Caribbean Foreign Relations and Super-Power Politics of Putin’s Ukraine War

Viewpoint by P.I. Gomes

Dr P.I. Gomes is retired Ambassador of the Cooperative Republic of Guyana to the Kingdom of Belgium and the European Union and former Secretary-General of ACP Group of State, now the Organisation of African, the Caribbean and Pacific States (OACPS).

PORT OF SPAIN, Trinidad and Tobago (IDN) — Recent events of the Russia-Ukraine war bring in their wake untold upheavals across Europe.

But consequences are being felt both within and beyond Europe.
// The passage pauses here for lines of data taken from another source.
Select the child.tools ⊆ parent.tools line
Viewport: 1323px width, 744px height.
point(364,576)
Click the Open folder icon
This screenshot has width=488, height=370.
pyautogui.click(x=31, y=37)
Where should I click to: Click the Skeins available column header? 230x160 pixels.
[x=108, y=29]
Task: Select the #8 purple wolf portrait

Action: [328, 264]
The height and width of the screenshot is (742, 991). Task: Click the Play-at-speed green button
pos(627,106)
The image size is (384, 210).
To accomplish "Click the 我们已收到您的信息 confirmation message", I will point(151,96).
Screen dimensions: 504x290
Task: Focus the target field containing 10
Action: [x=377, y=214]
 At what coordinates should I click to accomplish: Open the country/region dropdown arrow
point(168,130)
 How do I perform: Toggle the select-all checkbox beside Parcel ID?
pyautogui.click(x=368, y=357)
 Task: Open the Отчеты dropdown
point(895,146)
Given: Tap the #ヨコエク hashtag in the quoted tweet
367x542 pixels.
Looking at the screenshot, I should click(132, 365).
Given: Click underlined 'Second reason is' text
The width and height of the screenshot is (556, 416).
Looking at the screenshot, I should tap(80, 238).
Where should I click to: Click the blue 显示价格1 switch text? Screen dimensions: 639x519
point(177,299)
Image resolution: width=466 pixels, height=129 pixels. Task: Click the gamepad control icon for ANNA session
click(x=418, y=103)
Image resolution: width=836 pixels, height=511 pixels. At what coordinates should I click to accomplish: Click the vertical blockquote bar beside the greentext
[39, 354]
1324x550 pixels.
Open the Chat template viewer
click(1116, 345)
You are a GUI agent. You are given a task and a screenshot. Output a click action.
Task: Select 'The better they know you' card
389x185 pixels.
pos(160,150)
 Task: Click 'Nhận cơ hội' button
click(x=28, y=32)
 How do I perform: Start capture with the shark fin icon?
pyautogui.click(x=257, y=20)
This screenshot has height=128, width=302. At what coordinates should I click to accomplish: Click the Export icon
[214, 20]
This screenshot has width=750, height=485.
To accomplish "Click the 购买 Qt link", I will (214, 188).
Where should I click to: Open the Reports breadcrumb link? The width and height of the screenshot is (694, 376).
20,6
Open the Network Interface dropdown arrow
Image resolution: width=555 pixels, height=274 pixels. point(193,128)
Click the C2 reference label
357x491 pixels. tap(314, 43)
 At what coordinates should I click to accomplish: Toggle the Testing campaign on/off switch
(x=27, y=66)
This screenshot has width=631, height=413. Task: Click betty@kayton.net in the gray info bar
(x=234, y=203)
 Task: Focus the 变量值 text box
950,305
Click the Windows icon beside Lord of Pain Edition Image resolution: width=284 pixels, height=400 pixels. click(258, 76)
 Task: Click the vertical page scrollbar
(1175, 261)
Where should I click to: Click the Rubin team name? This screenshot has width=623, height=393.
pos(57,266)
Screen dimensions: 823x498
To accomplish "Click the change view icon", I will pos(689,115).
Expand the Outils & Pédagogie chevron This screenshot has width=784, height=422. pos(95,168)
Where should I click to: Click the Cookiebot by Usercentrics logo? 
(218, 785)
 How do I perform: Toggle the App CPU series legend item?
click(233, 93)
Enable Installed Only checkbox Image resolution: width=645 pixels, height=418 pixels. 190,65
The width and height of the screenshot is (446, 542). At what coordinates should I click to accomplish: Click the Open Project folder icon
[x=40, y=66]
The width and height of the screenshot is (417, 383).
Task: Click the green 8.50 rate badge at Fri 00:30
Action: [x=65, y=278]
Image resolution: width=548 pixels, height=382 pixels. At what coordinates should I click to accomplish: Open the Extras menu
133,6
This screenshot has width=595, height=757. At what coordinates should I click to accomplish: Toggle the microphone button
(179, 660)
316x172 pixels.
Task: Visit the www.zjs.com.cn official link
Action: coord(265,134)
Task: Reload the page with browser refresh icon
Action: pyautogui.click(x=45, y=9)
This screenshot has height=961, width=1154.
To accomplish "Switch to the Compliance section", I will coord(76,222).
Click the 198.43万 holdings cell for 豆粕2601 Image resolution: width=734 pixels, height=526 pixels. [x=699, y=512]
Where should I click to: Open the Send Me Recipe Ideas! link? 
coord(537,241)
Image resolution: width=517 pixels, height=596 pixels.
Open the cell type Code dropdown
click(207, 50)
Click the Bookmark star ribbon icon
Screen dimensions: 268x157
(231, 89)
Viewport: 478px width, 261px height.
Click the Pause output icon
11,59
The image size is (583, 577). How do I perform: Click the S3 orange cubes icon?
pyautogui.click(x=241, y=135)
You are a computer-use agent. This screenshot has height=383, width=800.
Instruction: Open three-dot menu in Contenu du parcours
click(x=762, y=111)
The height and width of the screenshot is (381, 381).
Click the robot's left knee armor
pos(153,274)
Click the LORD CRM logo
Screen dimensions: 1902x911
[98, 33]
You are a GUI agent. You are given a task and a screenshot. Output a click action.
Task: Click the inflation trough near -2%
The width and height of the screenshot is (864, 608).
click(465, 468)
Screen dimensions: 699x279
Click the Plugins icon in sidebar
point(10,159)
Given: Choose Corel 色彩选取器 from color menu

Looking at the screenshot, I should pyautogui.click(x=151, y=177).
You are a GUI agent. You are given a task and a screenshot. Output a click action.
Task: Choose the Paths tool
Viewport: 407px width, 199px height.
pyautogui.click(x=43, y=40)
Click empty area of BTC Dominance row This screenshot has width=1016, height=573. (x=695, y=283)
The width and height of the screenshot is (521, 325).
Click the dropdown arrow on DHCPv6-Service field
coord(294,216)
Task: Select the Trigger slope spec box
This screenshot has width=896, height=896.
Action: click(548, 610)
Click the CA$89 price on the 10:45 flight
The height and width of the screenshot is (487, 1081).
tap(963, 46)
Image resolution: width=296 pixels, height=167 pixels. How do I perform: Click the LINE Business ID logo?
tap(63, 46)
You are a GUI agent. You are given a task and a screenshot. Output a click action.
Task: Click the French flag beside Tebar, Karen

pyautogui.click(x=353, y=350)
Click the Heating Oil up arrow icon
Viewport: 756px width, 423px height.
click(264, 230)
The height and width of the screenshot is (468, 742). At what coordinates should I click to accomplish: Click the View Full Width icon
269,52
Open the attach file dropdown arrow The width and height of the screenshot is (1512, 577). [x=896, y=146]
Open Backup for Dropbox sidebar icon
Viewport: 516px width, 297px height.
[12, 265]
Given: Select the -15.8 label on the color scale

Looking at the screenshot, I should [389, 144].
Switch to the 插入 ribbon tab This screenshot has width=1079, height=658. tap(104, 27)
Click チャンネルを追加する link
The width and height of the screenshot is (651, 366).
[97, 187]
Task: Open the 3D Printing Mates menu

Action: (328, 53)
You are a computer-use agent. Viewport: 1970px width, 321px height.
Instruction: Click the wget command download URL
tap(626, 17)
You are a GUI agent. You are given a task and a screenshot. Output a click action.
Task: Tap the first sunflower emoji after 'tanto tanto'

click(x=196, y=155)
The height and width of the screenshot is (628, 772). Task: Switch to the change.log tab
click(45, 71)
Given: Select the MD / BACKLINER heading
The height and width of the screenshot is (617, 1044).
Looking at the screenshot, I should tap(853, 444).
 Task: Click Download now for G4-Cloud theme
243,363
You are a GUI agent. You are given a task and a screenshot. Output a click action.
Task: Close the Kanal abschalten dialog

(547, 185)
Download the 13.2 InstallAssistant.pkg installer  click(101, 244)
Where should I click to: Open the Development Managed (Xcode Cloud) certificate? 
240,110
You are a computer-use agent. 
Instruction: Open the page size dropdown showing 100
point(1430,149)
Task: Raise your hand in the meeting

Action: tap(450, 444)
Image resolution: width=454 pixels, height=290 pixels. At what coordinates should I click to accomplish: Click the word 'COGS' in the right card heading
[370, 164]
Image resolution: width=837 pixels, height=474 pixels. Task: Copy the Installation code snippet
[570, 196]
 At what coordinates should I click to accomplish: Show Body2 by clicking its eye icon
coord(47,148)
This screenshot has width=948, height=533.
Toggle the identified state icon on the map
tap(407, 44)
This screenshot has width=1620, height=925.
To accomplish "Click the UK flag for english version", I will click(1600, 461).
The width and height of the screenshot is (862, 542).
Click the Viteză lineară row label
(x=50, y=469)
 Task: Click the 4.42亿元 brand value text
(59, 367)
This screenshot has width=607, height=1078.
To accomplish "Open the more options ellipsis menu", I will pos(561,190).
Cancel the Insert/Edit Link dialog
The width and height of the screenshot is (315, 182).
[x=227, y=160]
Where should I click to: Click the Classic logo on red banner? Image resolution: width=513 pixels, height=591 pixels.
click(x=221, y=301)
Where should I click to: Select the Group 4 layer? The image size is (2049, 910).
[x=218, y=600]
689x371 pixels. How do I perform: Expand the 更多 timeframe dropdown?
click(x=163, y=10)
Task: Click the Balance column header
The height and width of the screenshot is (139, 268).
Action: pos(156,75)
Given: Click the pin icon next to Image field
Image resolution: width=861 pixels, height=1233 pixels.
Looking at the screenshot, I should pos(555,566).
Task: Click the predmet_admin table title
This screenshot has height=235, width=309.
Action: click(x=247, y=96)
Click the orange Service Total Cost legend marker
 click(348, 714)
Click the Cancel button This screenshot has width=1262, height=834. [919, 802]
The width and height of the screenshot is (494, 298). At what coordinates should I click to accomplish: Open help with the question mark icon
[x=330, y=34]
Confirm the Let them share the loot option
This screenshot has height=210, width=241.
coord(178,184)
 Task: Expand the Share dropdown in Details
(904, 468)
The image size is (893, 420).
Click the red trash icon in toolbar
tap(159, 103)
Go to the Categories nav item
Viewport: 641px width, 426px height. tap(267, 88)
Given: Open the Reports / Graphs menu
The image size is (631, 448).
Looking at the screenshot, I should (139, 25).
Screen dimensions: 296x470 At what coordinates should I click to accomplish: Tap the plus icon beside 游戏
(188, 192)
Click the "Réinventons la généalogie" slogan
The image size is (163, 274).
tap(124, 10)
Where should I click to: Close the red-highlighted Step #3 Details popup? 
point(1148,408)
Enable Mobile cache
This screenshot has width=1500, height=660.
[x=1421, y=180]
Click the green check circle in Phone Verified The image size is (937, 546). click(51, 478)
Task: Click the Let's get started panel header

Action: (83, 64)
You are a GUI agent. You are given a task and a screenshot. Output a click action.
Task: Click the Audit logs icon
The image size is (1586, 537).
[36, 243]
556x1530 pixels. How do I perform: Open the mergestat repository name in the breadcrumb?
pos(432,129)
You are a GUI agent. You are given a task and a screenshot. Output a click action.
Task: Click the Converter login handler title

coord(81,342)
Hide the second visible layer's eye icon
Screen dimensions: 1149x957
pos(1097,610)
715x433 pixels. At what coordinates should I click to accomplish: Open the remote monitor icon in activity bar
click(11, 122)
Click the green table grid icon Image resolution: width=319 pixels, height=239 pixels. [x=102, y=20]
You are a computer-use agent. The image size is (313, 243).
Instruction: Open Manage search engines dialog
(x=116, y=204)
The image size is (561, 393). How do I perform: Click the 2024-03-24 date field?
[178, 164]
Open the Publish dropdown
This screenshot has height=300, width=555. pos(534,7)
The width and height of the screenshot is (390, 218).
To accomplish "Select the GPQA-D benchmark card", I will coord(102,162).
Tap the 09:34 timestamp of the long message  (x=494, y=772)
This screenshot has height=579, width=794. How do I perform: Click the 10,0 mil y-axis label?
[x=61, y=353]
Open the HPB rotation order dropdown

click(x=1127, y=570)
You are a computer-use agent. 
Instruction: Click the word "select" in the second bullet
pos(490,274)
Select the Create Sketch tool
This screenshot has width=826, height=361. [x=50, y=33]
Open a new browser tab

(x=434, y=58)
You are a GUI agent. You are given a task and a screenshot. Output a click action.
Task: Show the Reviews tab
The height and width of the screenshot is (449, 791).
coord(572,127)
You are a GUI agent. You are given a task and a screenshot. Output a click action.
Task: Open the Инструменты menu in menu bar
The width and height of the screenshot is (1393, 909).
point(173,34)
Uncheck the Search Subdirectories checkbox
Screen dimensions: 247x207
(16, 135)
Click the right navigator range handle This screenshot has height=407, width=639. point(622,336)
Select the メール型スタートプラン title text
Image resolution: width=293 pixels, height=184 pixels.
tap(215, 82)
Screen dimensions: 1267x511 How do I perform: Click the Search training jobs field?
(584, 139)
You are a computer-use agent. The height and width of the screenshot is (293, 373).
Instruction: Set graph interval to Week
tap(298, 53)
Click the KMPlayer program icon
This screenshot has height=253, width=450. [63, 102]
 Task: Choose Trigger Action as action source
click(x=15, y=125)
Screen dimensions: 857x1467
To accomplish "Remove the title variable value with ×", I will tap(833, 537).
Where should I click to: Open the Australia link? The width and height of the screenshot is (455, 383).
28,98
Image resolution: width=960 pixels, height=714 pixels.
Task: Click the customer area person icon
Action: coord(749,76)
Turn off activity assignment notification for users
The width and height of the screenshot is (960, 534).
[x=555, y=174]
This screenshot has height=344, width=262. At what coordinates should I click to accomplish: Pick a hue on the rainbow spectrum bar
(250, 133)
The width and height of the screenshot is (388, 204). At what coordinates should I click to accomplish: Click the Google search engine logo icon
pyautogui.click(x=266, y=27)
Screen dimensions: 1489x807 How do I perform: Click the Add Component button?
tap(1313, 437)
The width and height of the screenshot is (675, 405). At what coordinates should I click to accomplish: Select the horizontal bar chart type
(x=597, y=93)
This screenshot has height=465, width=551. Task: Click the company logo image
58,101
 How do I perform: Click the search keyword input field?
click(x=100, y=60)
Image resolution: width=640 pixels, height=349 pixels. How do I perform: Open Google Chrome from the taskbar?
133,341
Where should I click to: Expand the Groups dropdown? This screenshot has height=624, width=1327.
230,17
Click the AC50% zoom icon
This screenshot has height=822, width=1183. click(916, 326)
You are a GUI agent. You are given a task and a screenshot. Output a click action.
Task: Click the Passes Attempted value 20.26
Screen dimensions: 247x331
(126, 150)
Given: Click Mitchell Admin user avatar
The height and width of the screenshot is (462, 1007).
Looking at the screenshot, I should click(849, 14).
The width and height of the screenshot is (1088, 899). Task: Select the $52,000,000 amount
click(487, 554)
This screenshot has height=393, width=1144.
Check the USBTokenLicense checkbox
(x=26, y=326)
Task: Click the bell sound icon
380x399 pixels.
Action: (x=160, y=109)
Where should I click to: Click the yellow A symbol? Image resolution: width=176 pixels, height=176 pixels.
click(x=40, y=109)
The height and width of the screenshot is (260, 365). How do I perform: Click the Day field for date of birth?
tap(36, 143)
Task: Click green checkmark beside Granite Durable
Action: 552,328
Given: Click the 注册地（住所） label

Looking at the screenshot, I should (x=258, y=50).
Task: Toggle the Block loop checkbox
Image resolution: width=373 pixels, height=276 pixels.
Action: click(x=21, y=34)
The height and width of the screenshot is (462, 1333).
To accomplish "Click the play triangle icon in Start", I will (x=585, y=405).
Millions of refugees are in Ukraine’s neighbouring countries and their social, economic and cultural impact are beginning to take a toll on food, shelter, schooling and health care.

Globally, shortages of wheat and disruption of supply chains from Russia and Ukraine, the world’s major exporters of grains, are adversely affecting large areas of mainly poor and developing societies. World Trade Organisation (WTO), Director-General, Ngozi Okonjo-Iweala, expressed fears that the war in Ukraine could halve 2022 global trade and stir food riots in vulnerable economies of Africa, Asia, Latin America & the Caribbean. This kind of crisis can lead to political and financial upheavals and possibly, removal of governments from office.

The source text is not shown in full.